When I first started writing this blog just a few months ago, it was really intended to help me think out loud about some of the issues I was facing. I felt the crushing weight of dysphoria, and I was literally exhausted by a lifetime of hiding the most fundamental aspect of who I am.
I never expected that I would become comfortable enough with myself on this journey to actually “come out” as non-binary, but a combination of factors is bringing this outcome, and it is an enormous relief.
First, I have been talking with lots of people about gender issues, both here and in person, in my personal life but also professional life. This has helped me to articulate more clearly and with passion, what it actually feels like to live in hiding as non-binary, what it feels like to live in a body that you don’t accept.
While I have no intention, and never have had any intention to expose my children to my sexuality before they reach the age of maturity, they are smart, and one of them more or less told me the other day. This child was asking me about pronouns, and how a classmate at school was using different pronouns, and was asking me to help explain it. I asked, “why are you asking me this anyway?” and the reply was “you are the most LGBTQ” in the family. I was really impressed, but also happy to not he judged by my own child.
One of my other children also “knows” but is reacting by telling me to body-build and do other things that are classically masculine. It makes me uncomfortable. I haven’t said anything, but I was talking to a female friend, and she was telling me that her son of the same age was also doing body-building and that this troubled her. It seems to be a popular pastime during COVID.
I have only ever “come out” as non-binary to two people, one is the Domme who accepts my submission, and the other is one of my longest and deepest friends. A few days ago, I told another. She and I were talking about dating, and she was asking about men—asking a man for a perspective on men.
My views, as you might have guessed, are not always so positive. She wondered why more men were not more enlightened like me. I thanked her for the compliment, but then told her I didn’t regard myself as male, that I am non-binary and have always been so. She didn’t miss a beat, indeed, she understood immediately. We didn’t even need to discuss it.
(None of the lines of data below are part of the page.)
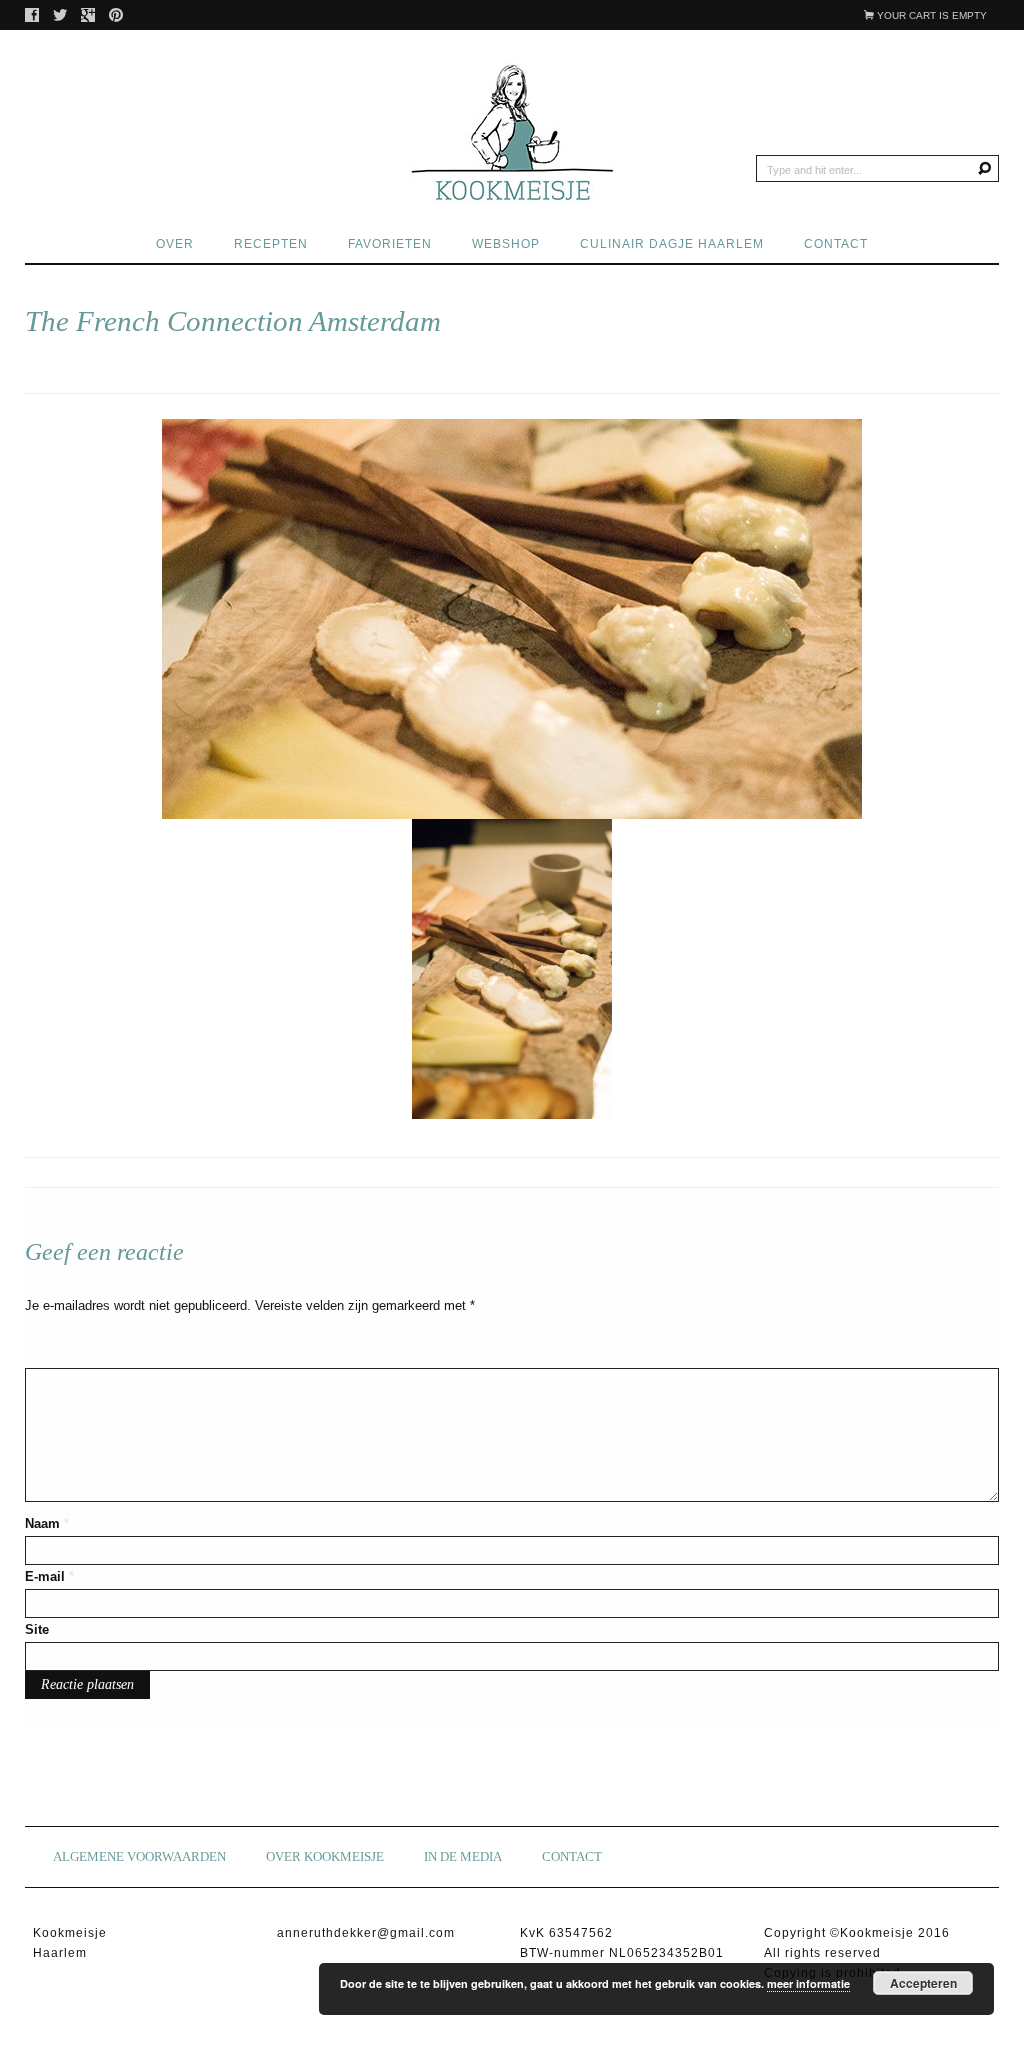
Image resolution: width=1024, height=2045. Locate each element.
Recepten (271, 244)
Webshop (506, 244)
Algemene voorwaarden (139, 1856)
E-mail (49, 1576)
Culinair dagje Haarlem (672, 244)
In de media (463, 1856)
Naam (47, 1523)
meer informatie (808, 1983)
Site (37, 1629)
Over (175, 244)
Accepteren (923, 1983)
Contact (836, 244)
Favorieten (390, 244)
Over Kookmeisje (325, 1856)
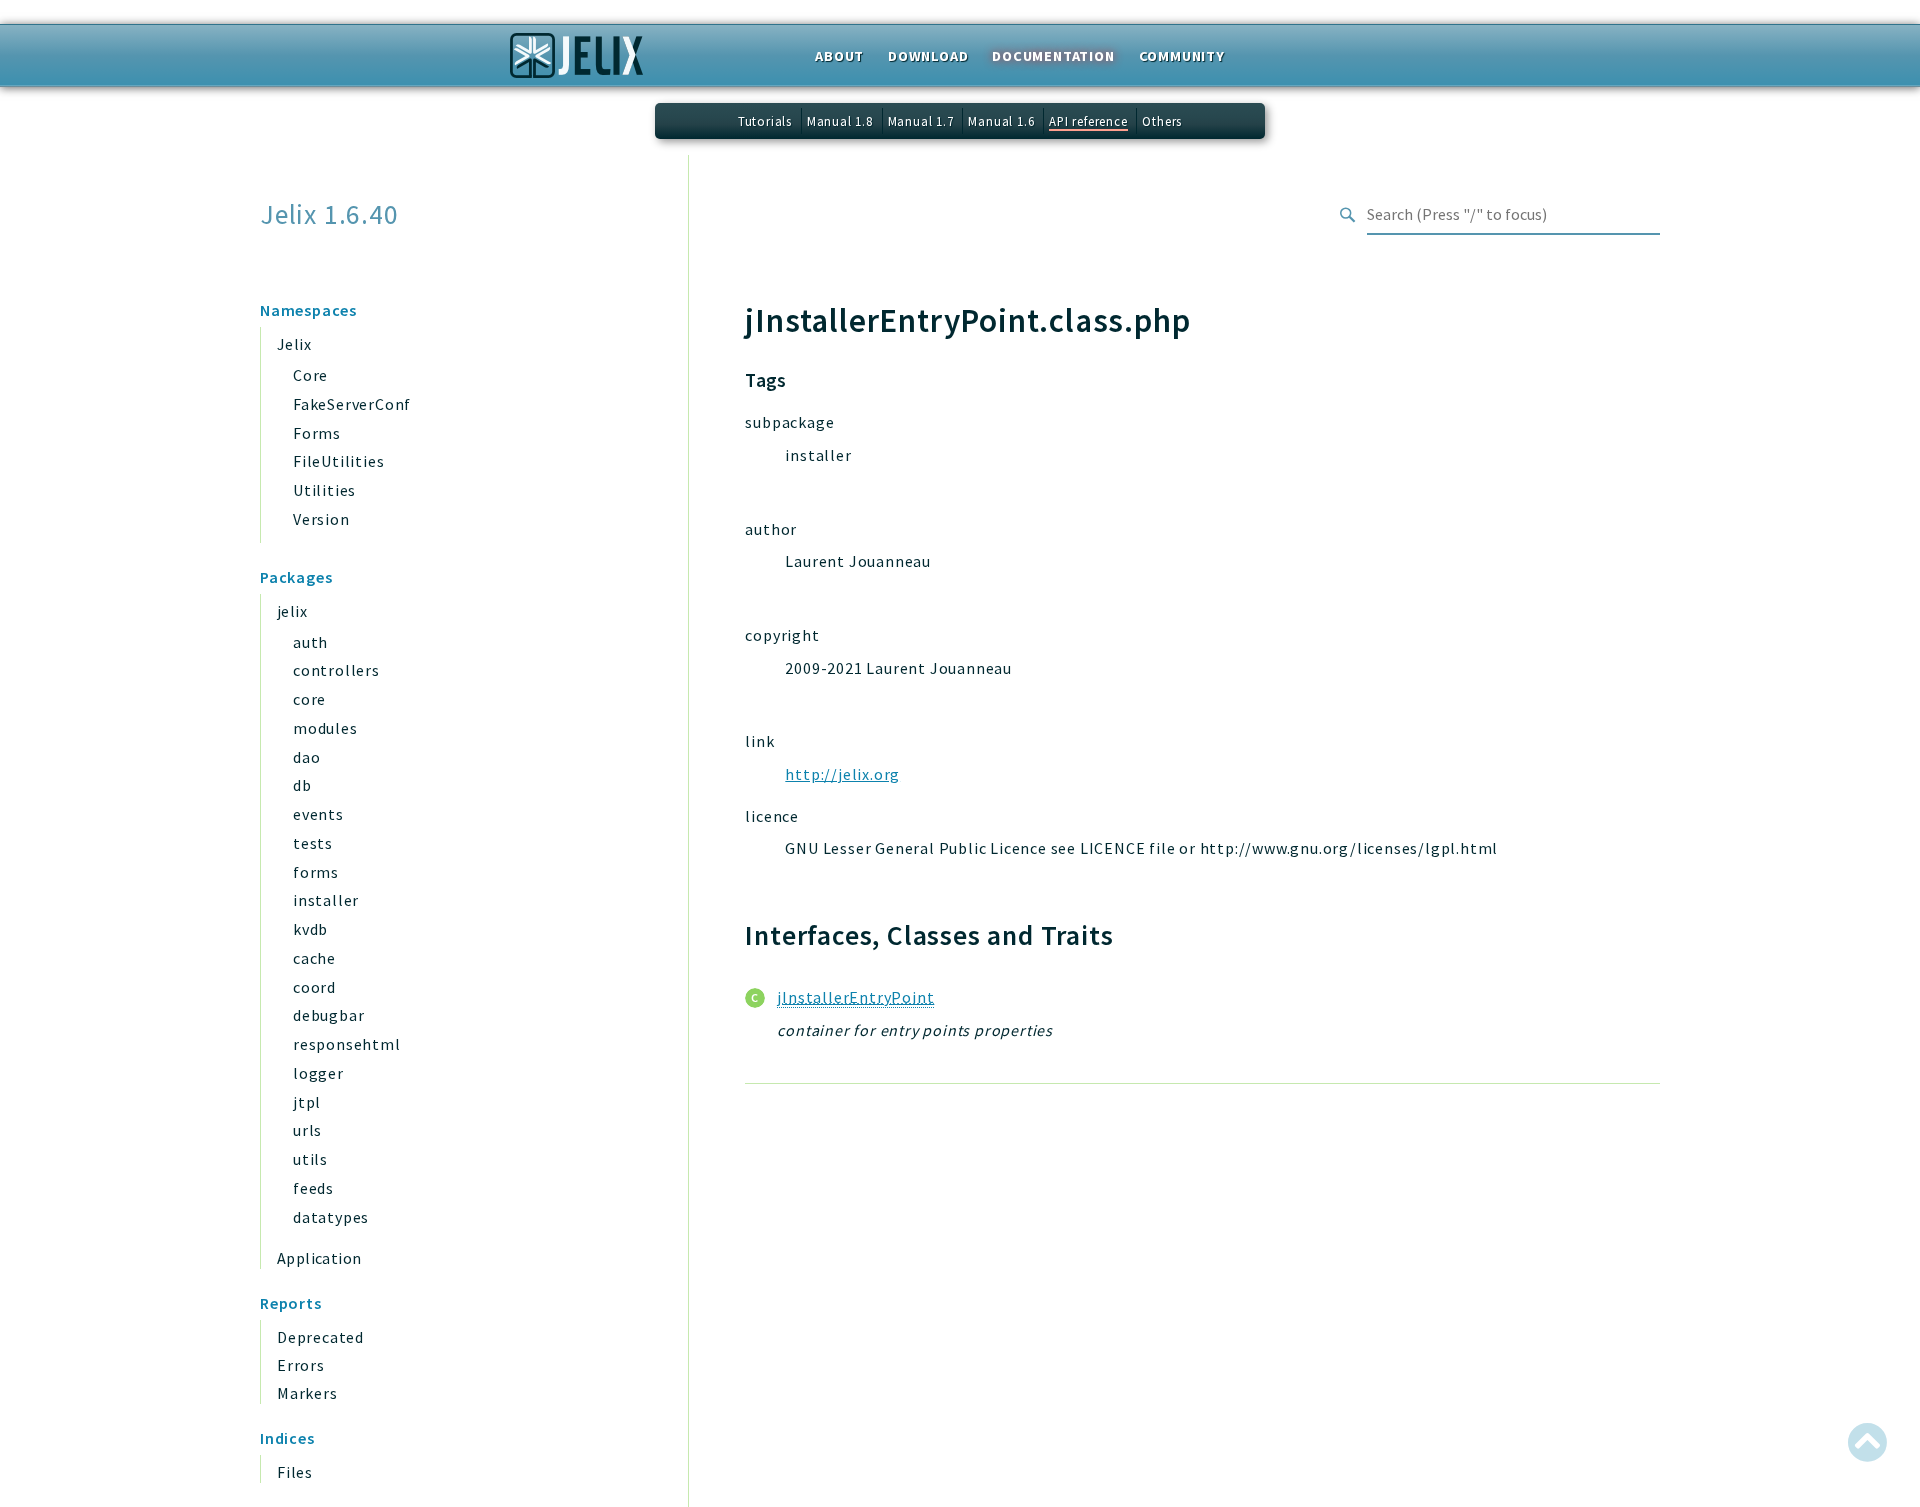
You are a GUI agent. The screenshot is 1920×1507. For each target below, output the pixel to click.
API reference (1088, 121)
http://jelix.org (842, 774)
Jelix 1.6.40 (329, 214)
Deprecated (320, 1337)
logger (318, 1073)
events (318, 814)
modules (325, 728)
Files (295, 1472)
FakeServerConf (352, 404)
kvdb (310, 929)
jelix (292, 611)
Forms (317, 433)
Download (928, 56)
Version (321, 519)
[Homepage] (576, 62)
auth (310, 642)
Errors (301, 1365)
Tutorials (765, 121)
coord (314, 987)
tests (313, 843)
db (302, 785)
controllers (336, 670)
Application (319, 1258)
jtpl (307, 1102)
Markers (307, 1393)
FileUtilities (338, 461)
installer (326, 900)
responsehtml (347, 1044)
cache (314, 958)
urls (307, 1130)
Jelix (294, 344)
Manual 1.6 (1001, 121)
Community (1182, 56)
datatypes (331, 1217)
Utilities (324, 490)
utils (310, 1159)
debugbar (328, 1015)
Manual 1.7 (921, 121)
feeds (313, 1188)
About (839, 56)
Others (1162, 121)
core (309, 699)
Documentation (1053, 56)
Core (310, 375)
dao (306, 757)
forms (316, 872)
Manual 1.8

What did she say? “That explains why I’ve always felt so comfortable around you.” I am beginning to understand also that might explain why so many of my past girlfriends had sexual abuse and rape in their pasts…Though I have to say that is unfortunately, so common, that it is hard to know if I put off safe harbour vibes.
In any event, I have decided to start being more open about this, and will continue to drip it out, no longer deny it, because it is just not shameful. I know that my creativity and unique take on the world and life stems from this, it is incredibly enriching, and I won’t be shamed by it ever again.
Plus, my new therapist is very supportive—which always helps!